Selected passage:
::::
The challenge of extracting the valuable elements
On top of the environmental impact, the workers and their communities aren’t able to extract the most valuable parts of the waste they process.
Rare earth elements, like neodymium and dysprosium, and even precious metals such as gold, are used in electronics to give them certain properties and are correspondingly valuable.
Dysprosium, which allows phones to vibrate, can sell for £5,000 a kilogram, but is found in trace elements in a smartphone. Gold, which sells at about £40,000 a kilogram, is found in bigger quantities, but still just 34 milligrams per phone.
The difficulty of extracting these materials is not only due to the very low quantities involved. The technique also requires expensive processing equipment. Only a few companies in the world — in China, France, Estonia, Malaysia and the USA — are able to do this type of processing.
That’s something that Professor Blacker and his colleagues in Ghana, Tanzania, Uganda, India, Indonesia and at the University of Leeds hope to change, as part of a project funded through the Global Challenges Research Fund.
“We believe we can come up with a small-scale way of getting out those precious and rare elements,” explains Professor Blacker. “If we can make this technology at a low enough cost to be accessible to e-waste workers in Africa and India, this should help them to gain more value from the waste they process.”
Palm-size technology
Working with his colleague at the University of Leeds, Professor Nik Kapur, Professor Blacker has already developed a technology that could be adapted for this use. ‘Freactors’™ are small processing units — about the size of the palm of a hand — which can perform multiple chemical processes. They are made from inexpensive materials and are easily assembled and operated.
The process of separating rare earth elements can involve many different stages and the team hope to use the ‘Freactors’™ as part of the solution to the problem.
“Mixtures of rare earth metals can be separated with powerful solvents. We hope to apply our continuous separation technology and build a test system that will eventually cost in the hundreds, rather than millions of pounds”, says Professor Blacker.
::::
Data excerpt:
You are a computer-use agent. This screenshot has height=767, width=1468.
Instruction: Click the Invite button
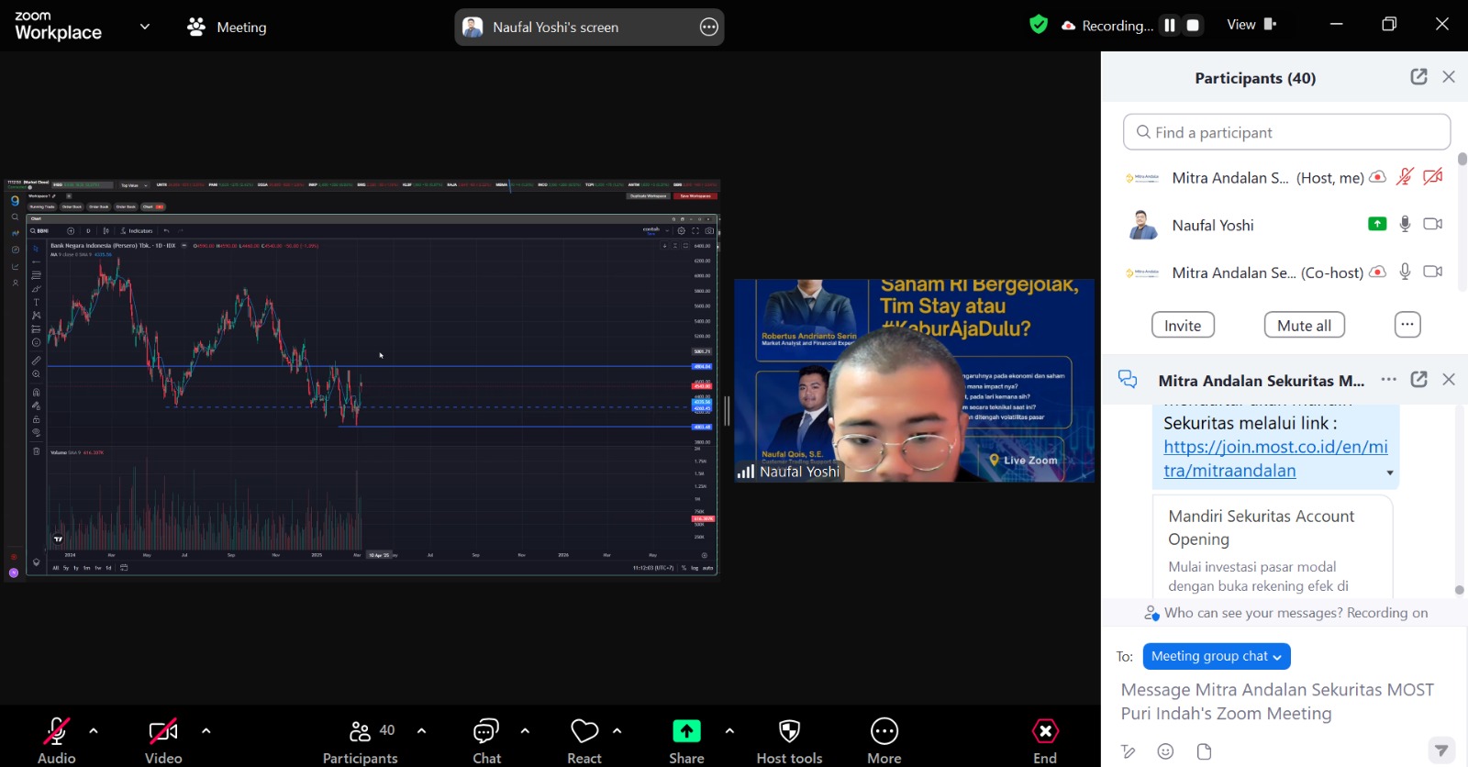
::::
What is needed: Retype the stretch from "The process of" through "says Professor Blacker." in the passage on recovering valuable metals from e-waste. This data was drawn from a separate source.

Written answer:
The process of separating rare earth elements can involve many different stages and the team hope to use the ‘Freactors’™ as part of the solution to the problem.
“Mixtures of rare earth metals can be separated with powerful solvents. We hope to apply our continuous separation technology and build a test system that will eventually cost in the hundreds, rather than millions of pounds”, says Professor Blacker.